Оксана была вообще исключением из правил. Ее довольно большая шелковая грудь стояла так высоко, что, кажется, поставь туда чашечку то она бы стояла на ней, и кофе внутри даже и не шелохнулось. Ее живот и лобок были неописуемо молоды, упруги и чувственны. Как она предохранялась, я не знаю, но мне все было разрешено. Две недели продолжались наши радостные встречи. Я и она делали все, чтобы раздобыть место для свиданий. И каким-то чудом у нас все получалось. Как все в жизни странно происходит.
За эти недели пребывания в Москве Оксаны не было минуты, чтобы я не хотел ее увидеть, расстегнуть лифчик, снять трусики и лечь рядом с ней. Я просто дрожал в ожидании встреч. Но я в нее не влюбился, как в Седу, Веру, Галю, а потом в мою жену. Оксану после нашей прежней встречи Оксаной я не называл. Называл ее Куколкой. Ее физические данные не шли ни в какое сравнение с москвичками. Это был идеальный организм, и в придачу к нему – изумительный характер, необычайная легкость, правдивость и отсутствие жеманства в поведении. Ее редкостное понимание Секса и ее проявление понимания своего мужчины просто поражали. Эй вы, лысые сексологи, много рассуждающие о Сексе, а на поверку ничего в нем не понимающие! Ведь для того, чтобы рассуждать о Сексе, самому нужно поиметь сотни женщин. Ведь говорили древние: «Все познается в сравнении». То, что мне и моим четверым друзьям пришлось пережить в погоне за Сексом, выдано было в те годы минимальному количеству молодых людей.

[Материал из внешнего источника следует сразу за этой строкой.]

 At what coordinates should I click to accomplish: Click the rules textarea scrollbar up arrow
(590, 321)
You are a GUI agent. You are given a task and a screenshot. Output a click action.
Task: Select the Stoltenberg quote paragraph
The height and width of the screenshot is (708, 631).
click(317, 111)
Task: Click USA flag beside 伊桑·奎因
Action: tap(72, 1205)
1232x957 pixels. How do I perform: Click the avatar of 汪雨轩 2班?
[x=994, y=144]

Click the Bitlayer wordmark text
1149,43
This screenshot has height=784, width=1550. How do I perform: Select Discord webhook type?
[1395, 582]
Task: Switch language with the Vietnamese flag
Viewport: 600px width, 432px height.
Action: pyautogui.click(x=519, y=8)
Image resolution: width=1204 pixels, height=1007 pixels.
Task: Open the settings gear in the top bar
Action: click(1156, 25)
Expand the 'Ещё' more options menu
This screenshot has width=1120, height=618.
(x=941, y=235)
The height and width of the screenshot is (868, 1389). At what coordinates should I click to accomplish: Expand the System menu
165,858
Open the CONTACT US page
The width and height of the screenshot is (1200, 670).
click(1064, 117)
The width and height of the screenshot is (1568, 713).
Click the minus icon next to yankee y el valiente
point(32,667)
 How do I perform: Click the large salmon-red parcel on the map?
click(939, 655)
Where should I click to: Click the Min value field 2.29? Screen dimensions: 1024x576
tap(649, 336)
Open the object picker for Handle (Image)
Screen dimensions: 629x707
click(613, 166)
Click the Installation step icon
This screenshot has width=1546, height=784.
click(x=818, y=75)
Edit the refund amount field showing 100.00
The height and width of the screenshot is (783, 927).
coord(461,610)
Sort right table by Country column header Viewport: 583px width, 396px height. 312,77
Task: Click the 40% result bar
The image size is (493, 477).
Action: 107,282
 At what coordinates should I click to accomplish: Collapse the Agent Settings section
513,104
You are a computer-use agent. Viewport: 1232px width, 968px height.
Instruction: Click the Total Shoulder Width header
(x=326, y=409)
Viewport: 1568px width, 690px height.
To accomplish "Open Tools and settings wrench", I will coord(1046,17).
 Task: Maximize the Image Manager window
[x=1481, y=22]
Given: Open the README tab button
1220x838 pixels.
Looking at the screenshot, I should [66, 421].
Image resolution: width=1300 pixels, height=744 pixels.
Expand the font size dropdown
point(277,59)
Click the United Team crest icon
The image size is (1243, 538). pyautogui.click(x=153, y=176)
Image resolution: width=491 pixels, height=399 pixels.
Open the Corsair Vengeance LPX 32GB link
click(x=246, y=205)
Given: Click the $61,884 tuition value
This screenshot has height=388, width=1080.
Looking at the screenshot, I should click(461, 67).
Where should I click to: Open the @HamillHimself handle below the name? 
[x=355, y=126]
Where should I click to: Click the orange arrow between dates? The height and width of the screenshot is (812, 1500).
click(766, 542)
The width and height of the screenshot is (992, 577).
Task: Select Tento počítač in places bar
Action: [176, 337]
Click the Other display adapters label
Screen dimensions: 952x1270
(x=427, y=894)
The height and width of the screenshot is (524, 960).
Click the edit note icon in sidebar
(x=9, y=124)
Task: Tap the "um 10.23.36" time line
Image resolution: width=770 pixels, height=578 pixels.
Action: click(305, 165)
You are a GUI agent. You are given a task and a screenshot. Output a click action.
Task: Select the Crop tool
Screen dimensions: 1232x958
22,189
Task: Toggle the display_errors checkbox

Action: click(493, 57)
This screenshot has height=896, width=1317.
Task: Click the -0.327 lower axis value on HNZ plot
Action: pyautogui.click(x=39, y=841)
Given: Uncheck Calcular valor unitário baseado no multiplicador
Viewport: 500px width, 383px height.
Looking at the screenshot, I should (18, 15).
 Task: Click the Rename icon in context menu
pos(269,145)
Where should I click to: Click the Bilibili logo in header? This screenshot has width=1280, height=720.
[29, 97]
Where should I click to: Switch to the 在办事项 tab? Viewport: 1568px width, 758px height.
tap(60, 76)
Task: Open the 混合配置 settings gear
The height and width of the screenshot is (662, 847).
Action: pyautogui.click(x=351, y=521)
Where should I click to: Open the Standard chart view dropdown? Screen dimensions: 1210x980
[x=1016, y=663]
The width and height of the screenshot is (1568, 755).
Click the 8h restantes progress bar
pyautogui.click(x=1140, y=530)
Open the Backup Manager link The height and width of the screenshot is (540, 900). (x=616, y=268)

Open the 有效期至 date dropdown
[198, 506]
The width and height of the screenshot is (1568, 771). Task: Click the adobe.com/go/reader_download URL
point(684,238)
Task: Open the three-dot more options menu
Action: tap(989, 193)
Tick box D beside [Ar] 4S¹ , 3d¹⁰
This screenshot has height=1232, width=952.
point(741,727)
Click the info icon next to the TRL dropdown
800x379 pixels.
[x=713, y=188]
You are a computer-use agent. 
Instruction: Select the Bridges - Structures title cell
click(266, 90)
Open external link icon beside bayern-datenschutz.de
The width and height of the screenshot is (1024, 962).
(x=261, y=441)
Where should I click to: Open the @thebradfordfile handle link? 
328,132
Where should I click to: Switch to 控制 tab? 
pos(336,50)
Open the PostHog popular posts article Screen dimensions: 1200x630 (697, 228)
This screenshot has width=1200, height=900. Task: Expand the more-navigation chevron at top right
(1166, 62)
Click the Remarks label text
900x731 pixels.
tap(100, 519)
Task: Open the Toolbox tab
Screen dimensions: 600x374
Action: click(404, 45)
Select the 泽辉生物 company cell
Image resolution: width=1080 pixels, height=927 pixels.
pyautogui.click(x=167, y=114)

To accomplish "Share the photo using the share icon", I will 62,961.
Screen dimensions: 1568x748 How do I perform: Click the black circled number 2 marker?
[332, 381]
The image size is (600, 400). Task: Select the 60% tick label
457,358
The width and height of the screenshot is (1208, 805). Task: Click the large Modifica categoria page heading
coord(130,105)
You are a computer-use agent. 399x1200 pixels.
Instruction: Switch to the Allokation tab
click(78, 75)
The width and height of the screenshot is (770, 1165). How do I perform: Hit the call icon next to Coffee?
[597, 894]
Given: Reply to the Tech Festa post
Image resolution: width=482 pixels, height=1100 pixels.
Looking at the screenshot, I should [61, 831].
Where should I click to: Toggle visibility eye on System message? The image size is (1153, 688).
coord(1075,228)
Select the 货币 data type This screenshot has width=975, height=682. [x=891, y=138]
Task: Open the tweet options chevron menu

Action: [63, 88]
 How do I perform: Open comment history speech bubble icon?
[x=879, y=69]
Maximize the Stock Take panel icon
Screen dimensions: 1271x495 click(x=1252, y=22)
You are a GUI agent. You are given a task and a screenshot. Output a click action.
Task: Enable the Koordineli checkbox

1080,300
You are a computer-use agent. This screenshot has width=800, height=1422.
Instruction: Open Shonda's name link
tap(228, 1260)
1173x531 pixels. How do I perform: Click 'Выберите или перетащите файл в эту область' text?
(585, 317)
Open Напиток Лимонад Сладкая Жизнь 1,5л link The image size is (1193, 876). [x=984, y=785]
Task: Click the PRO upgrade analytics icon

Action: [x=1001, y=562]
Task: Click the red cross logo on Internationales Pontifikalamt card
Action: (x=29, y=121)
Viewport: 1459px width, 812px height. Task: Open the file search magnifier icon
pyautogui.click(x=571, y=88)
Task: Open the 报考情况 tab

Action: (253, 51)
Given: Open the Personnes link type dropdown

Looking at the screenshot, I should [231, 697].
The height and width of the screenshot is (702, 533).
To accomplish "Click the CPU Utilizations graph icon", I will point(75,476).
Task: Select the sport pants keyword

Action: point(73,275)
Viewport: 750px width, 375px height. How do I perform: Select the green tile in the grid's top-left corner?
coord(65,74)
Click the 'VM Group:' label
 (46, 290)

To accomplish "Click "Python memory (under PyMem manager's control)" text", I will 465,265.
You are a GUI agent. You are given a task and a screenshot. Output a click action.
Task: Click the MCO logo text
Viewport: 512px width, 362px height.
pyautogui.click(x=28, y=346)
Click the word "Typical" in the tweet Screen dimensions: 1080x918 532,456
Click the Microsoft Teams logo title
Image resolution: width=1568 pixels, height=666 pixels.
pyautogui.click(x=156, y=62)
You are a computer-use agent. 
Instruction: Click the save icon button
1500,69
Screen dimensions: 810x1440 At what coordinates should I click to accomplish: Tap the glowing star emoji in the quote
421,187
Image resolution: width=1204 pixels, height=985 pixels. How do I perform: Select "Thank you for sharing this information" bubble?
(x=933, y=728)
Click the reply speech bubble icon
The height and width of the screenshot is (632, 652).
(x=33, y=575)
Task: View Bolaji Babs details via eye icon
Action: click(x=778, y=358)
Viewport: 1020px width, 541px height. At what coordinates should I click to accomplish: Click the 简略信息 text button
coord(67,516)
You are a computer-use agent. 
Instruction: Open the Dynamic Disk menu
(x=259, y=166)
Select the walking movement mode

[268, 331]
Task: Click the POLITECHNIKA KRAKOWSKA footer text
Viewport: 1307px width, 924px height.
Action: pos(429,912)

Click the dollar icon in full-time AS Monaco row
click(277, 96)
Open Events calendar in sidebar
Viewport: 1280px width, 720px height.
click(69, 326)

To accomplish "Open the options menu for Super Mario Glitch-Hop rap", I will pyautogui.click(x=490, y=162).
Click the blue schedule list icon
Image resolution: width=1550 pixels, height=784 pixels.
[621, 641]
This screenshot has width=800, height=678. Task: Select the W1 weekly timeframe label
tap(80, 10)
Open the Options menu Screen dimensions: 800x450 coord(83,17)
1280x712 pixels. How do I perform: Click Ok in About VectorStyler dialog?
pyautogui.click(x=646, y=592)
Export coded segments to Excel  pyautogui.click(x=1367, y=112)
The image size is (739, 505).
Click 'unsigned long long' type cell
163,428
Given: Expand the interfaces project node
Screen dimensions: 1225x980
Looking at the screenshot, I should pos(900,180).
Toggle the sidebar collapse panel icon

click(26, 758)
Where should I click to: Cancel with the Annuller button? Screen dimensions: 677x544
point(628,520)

Только крупные города давали такую возможность, да и то частенько тем, у кого были деньги. Нам повезло, что мы родились в Москве и были молоды после смерти Сталина 5 марта 1953-го года. Если бы этого не было, ну, прожили бы жизнь обычного совка. Поимели, наверное, перед женитьбой две-три женщины, ничего в них не поняли, и пришлось бы помирать в полном неведении, что такое женщина.
А ведь дело не только в сексуальных отношениях с ними. У нас каждая женщина была предлог пить, гулять, работать, веселиться. Каждая женщина одаривала нас чудесными подарками, которые таинственно запрятаны в глубине ее тела. Мы же не были известными актерами или богатыми людьми. А получили почти все, что имели и они. Нам просто повезло.
Пришло время расставаться с Оксаной и ее сестрой. Было тяжело, душа рвалась и пропадала в тоске.
Но время все лечит, и, слава Богу, мне не пришлось пережить тяжелейшие моменты в жизни – расставание с теми чувствами, которые я имел с тремя женщинами, с теми, которых любил и потерял. Слава Богу, что пришла та Любовь, с которой я живу больше, чем полвека. Через три года после того, как я расстался с Оксаной, краем уха я услышал, что обе сестрички вышли счастливо замуж и у них родились чудесные ребята. Счастья вам, дорогие!
Здравствуй, Москва!
Через бесконечное количество зим и весен, летних веселых дней и осыпающих золотом осеней как бы мне хотелось снова постоять на родной улице Горького – «Бродвее» и посмотреть на новую жизнь. А может, и случится чудо, и я, пройдя от Охотного ряда к Юрию Долгорукому, как во сне услышу голоса любимых мной друзей, снова услышу обиды от Ирочки, стоящей около памятника. Я пройду сейчас наверх к Пушкину мимо изумительных стройных лип, растущих из красивых кованых решеток, если все это не уничтожено. Прошло ведь 18 лет со времени моего отъезда. Время превратило моих друзей в опытных пожилых людей. Женя-аккордеонист стал крупным дирижером в Америке. Саша – специалист в области электроники, работает в Силиконовой долине. Виктор, к несчастью, спился и умер. Я стал писателем, пишущим прозу и поэзию. Володя Кузьмин – крупным дипломатом. Удивительно, что все мы четверо живы. Женаты много-много лет на единственных женах, У нас есть дети и внуки. Постоять бы перед домом, в котором 15 июня 1957 года в день X прошла незабываемая пьянка пяти неразлучных друзей. Постоять бы в родимом дворе и побыть там, где тебя любили три женщины, а ты любил их. На глазах у меня, не спрашивая разрешения, выступает слеза. У меня, у мужчины.
В один из прекрасных летних дней, во второй половине дня 1994 года из дорогого отеля «Националь», из окон которого виден Кремль, через стеклянную вращающуюся дверь на улицу Горького – Тверскую – «Бродвей» – вышел иностранного вида человек, по виду принадлежащий к миру искусства. Голова его была седа, и волосы были аккуратно собраны на затылке в косичку.